Contradictory results from clinical trials that examined the role of vitamin E in chronic disease could be a consequence of interindividual variation, caused by factors such as xenobiotic use. Cometabolism of vitamin E with other pharmaceutical products could affect the bioavailability of the drug. Thus, it is necessary to understand fully the metabolic routes and biological endpoints of vitamin E.


The objective was to uncover novel metabolites and roles of vitamin E in humans and mouse models.
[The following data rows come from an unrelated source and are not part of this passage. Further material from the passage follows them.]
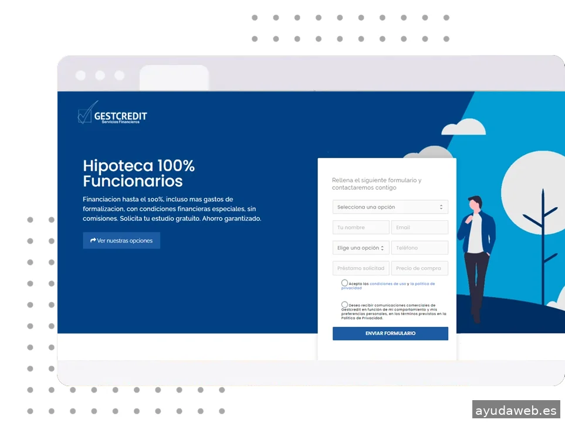Click the third browser window dot
The image size is (565, 423).
point(120,76)

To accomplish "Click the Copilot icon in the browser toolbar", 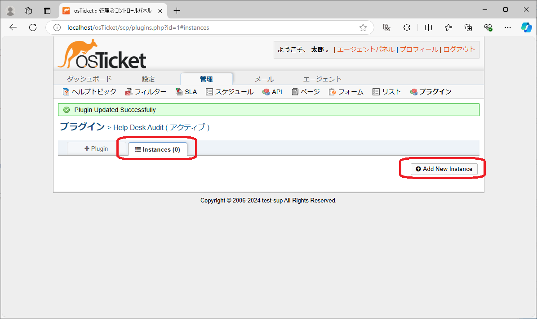I will click(x=526, y=27).
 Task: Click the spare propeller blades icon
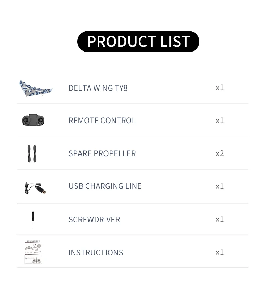32,153
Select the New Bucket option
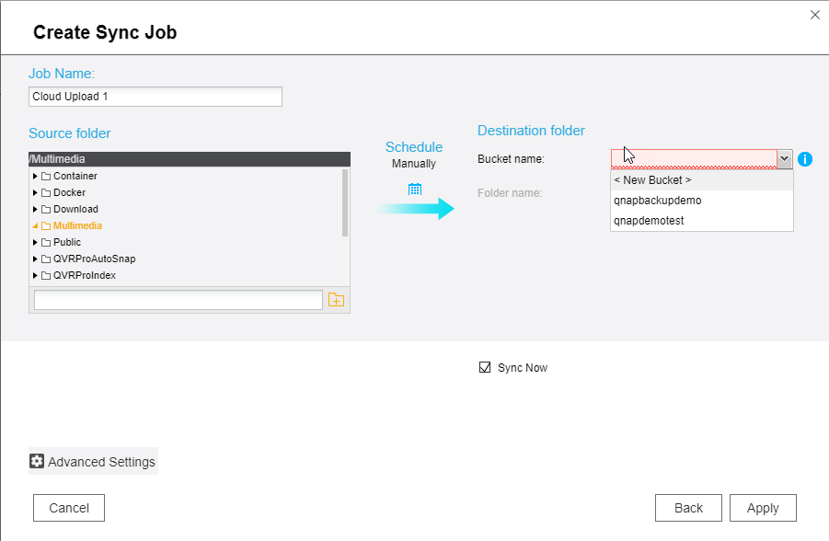Viewport: 829px width, 541px height. click(x=651, y=180)
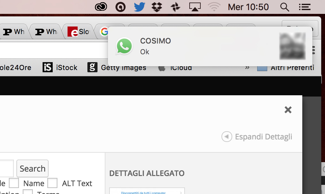
Task: Open Notification Center list icon
Action: point(304,7)
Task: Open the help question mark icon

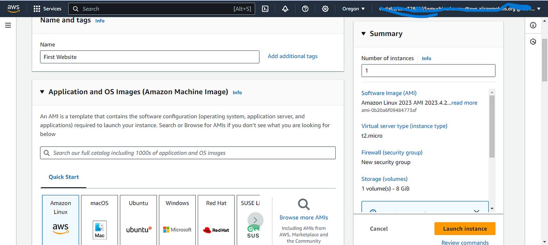Action: tap(305, 8)
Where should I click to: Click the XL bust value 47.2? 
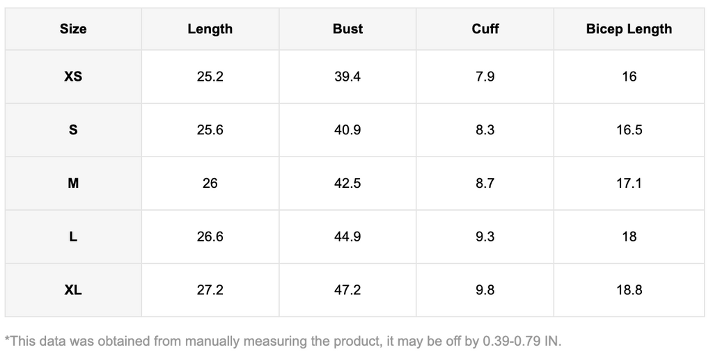click(x=347, y=290)
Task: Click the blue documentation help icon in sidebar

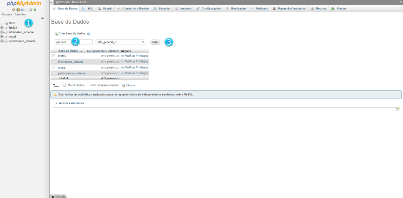Action: (x=22, y=9)
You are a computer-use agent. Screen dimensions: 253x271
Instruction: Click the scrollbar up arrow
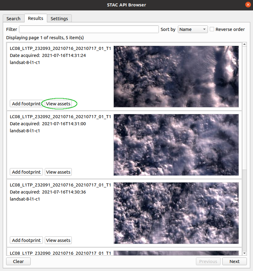coord(244,44)
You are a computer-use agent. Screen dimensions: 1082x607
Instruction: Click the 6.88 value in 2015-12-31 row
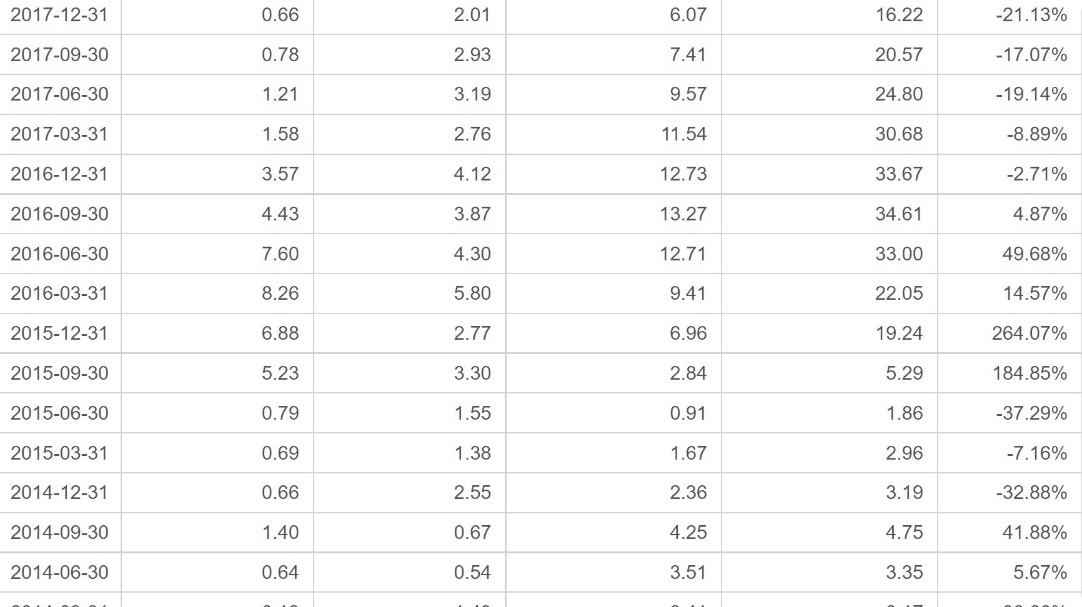tap(217, 333)
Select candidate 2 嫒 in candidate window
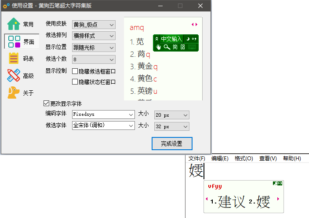Image resolution: width=309 pixels, height=218 pixels. [259, 202]
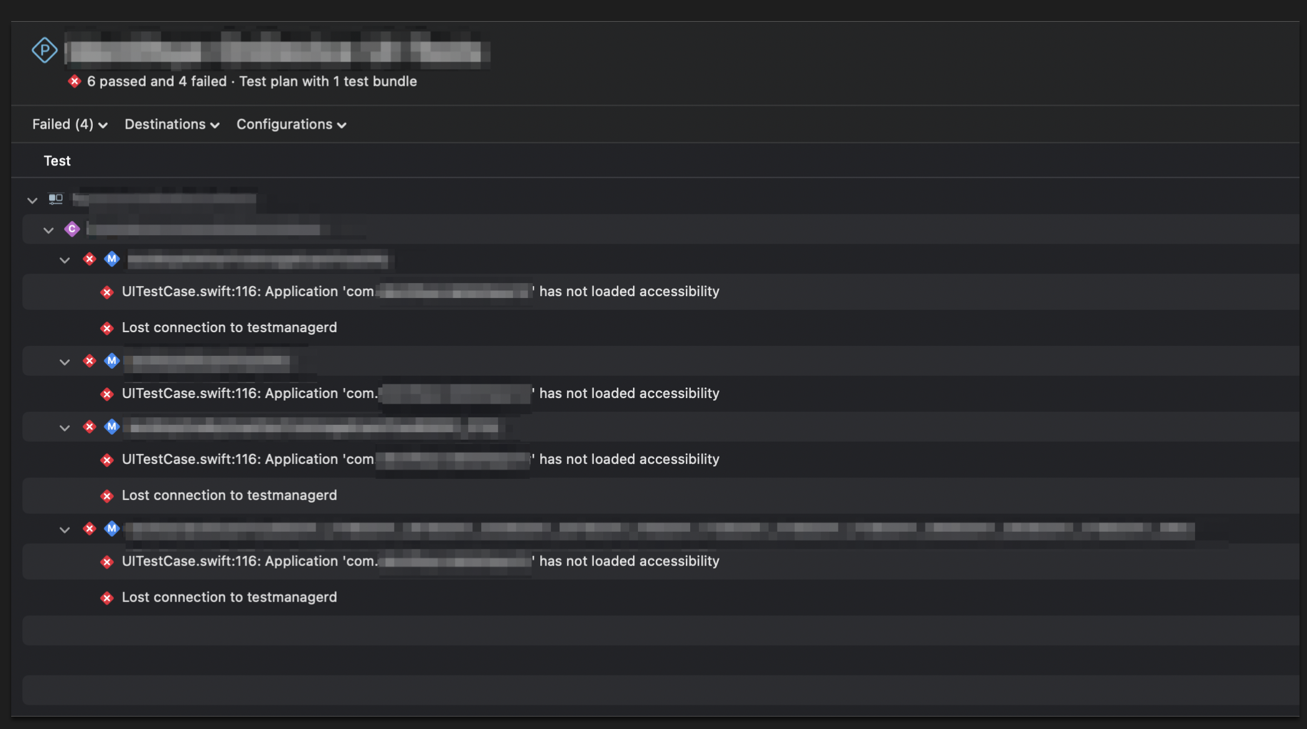Collapse the first failed test method
Viewport: 1307px width, 729px height.
click(x=65, y=260)
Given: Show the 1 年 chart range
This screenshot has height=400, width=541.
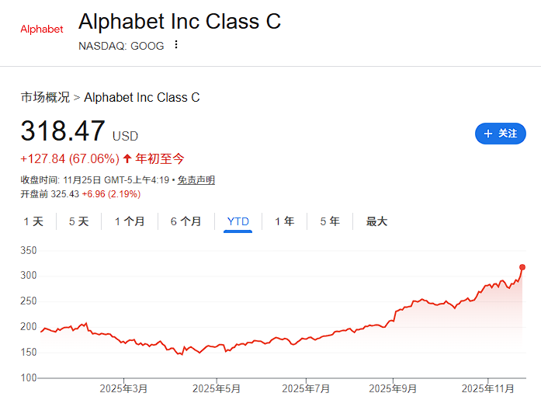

Human volunteers (n = 10) were fed almonds for 7 d and then an α-tocopherol dietary supplement for 14 d. Urine and serum samples were collected before and after dosing. C57BL/6 mice (n = 10) were also fed α-tocopherol-deficient and -enriched diets for 14 d. Urine, serum, and feces were collected before and after dosing, and liver samples were collected after euthanization. Ultraperformance liquid chromatography electrospray ionization time-of-flight mass spectrometry and multivariate data analysis tools were used to analyze the samples.


Three novel urinary metabolites of α-tocopherol were discovered in humans and mice: α-carboxyethylhydroxychroman (α-CEHC) glycine, α-CEHC glycine glucuronide, and α-CEHC taurine. Another urinary metabolite, α-CEHC glutamine, was discovered in mice after α-CEHC gavage. Increases in liver fatty acids and decreases in serum and liver cholesterol were observed in mice fed the α-tocopherol-enriched diet.


Novel metabolites and metabolic pathways of vitamin E were identified by mass spectrometry-based metabolomics and will aid in understanding the disposition and roles of vitamin E in vivo.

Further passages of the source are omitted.